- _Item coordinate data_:

..........

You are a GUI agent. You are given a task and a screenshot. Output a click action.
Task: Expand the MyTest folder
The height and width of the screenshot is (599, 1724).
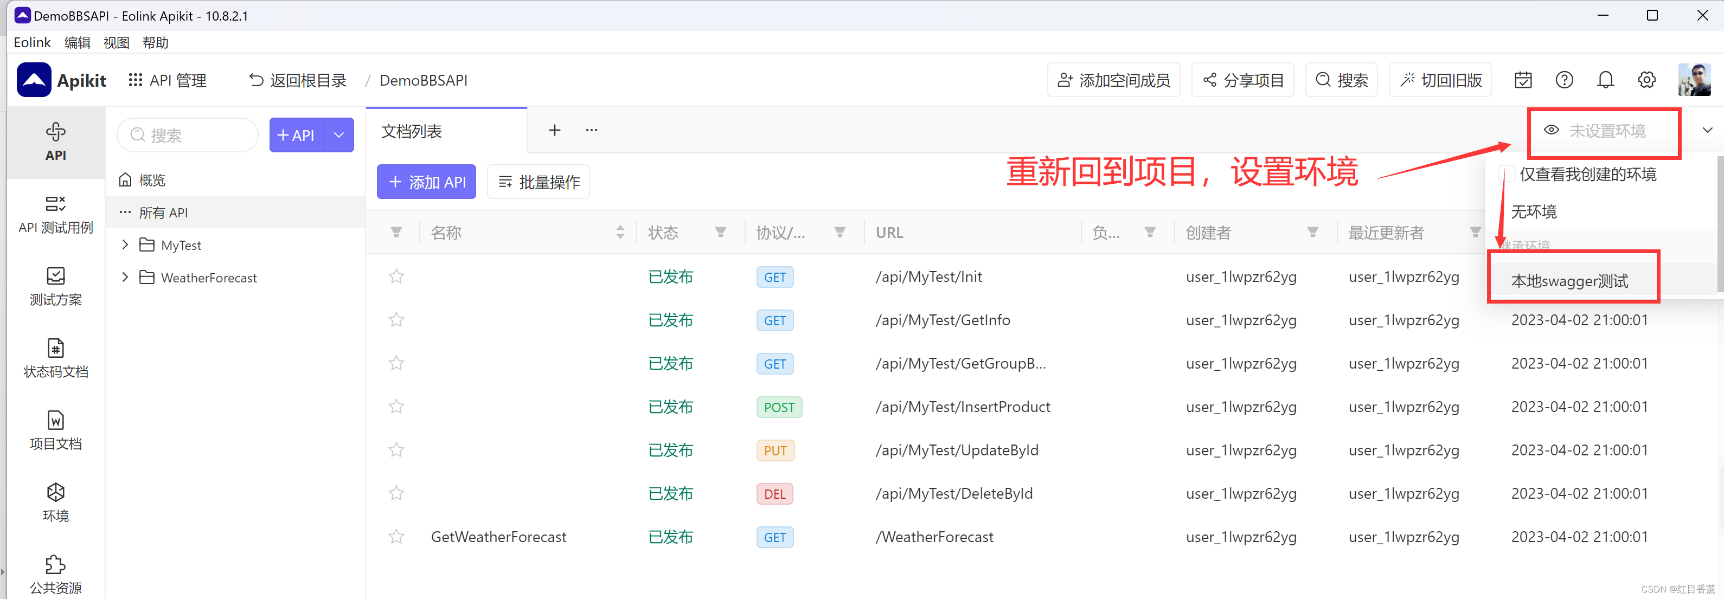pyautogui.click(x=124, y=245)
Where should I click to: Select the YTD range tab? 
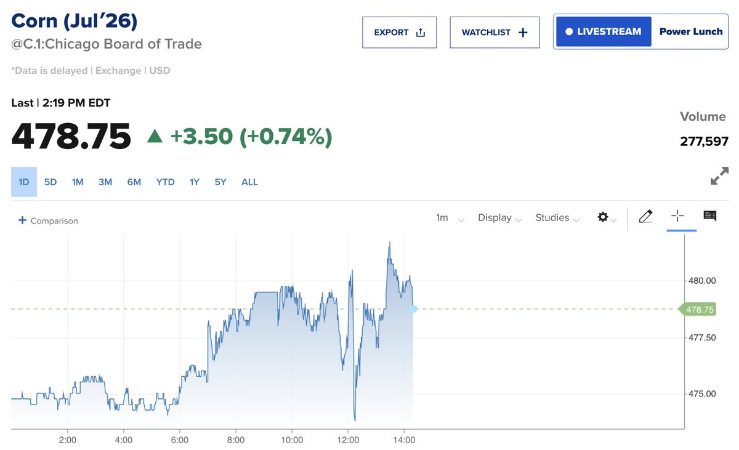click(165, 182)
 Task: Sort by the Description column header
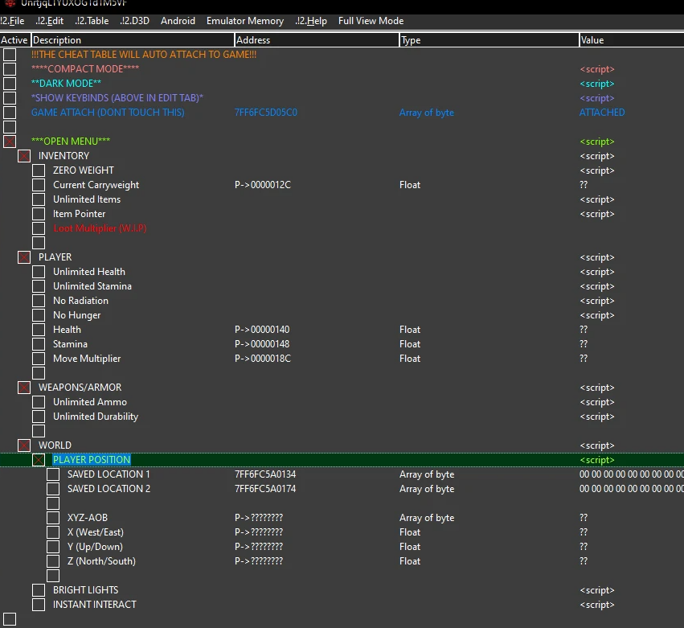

..........

Rewrite the records from the line containing "Where should I" through the end of the records, replacing "Description" with "Amount" and leaving all else unchanged. Omit the pictures from your answer.

Where should I click to: Select the YTD range tab? 
click(165, 182)
 Task: Sort by the Amount column header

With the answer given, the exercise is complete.